LLM inference speed of light

15 Mar 2024

In the process of working on calm, a minimal from-scratch fast CUDA implementation of transformer-based language model inference, a critical consideration was establishing the speed of light for the inference process, and measuring the progress relative to that speed of light. In this post we’ll cover this theoretical limit and its implications.

If you’re interested in more derivation and some graphs, this notebook does the same modeling in Python.

Inference mechanics

When a language model¹ is generating tokens, it does so one token at a time; language models (specifically, decoder-only text transformer models, but the rest of the post will just describe them as LLMs) can be understood as a function that takes a token as input and produces an array of probabilities for all tokens from the vocabulary (which typically has 50-250K tokens, and each token is a few letters). Then, the program samples from the set of all tokens using the probabilities to guide the sampling, produces the next token, and the process repeats. This means that there is no possibility of parallelism when generating one sequence of text - the generation process can be modeled one token at a time².

Broadly, the language model does two types of operations when processing a token: a matrix-vector multiplication, where a large matrix (e.g. 8192x8192) is multiplied by a vector to produce another vector and attention computation. During generation, the model can see not just the state of the current token, but also internal states from all previous tokens in the sequence - both the ones the user has written in the prompt and the ones the model itself has generated. These are stored in a structure called “KV-cache” (key-value cache), which is essentially a set of key and value vectors for each previous position in the text. Attention takes a query vector generated for the current token, computes a dot product between it and all key vectors for all previous positions, then normalizes the resulting set of scalars and computes a value vector by computing a weighted sum of all value vectors for all previous positions, using the dot product as the score.³

Now, both matrix-vector multiplication and attention computation have one important characteristic in common: for each element read from the matrix or KV-cache, we need to do a very small number of floating-point operations. Matrix-vector multiplication does one multiply-add (2 FLOPs) per matrix element; attention computation does one multiply-add per key element for dot product, and one multiply-add per value element for computing a weighted sum.

Modern CPUs and GPUs have a much higher rate of ALU operations (multiplies, adds) compared to the rate at which they can read inputs from memory.
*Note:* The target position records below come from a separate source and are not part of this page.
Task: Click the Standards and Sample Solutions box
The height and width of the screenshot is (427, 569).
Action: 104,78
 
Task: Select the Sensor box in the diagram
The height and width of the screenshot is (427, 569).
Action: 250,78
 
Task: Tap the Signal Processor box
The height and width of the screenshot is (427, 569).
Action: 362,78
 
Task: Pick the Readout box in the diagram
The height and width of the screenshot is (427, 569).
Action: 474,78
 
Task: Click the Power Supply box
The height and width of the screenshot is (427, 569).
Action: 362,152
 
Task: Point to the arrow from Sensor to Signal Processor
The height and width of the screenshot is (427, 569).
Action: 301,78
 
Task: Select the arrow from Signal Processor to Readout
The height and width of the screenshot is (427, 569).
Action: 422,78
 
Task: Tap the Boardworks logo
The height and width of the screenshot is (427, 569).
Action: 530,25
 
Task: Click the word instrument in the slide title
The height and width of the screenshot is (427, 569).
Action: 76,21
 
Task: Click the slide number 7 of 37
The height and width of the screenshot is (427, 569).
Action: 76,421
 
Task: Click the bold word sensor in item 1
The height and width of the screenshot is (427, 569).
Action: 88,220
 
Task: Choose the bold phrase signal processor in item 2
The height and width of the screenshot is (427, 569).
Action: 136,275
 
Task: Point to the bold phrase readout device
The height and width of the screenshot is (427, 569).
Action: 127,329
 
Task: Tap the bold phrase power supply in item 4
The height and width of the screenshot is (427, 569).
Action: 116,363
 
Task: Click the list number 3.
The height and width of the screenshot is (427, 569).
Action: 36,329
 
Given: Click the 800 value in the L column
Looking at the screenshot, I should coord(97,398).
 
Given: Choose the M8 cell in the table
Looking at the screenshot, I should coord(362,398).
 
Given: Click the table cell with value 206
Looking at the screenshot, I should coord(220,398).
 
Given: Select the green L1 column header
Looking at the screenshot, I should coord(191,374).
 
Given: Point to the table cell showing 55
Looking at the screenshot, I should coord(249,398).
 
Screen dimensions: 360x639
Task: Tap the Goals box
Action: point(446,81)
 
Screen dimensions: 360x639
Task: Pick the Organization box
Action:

For example:

AMD Ryzen 7950X has 67 GB/s memory bandwidth and 2735 GFLOPS, for a 40:1 FLOP:byte ratio⁴
NVidia GeForce RTX 4090 has 1008 GB/s memory bandwidth and 83 TFLOPS, for a 82:1 FLOP:byte ratio⁵
NVidia H100 SXM (which is a data-center card) has 3350 GB/s memory bandwidth and 67 TFLOPS, for a seemingly more modest 20:1 FLOP:byte; however, for problems that look like a matrix multiplication, tensor cores provide ~494 TFLOPS without sparsity for a 147:1 FLOP:byte ratio.

The numbers get even worse for smaller floating point numbers like FP16 or FP8: H100 tensor cores have a theoretical throughput of 1979 TFLOPS for dense FP8 matrices, which brings the FLOP:byte ratio to 590:1. Needless to say, in any of these configurations and regardless of whether tensor cores are used or what the floating-point format is, ALU is in abundance.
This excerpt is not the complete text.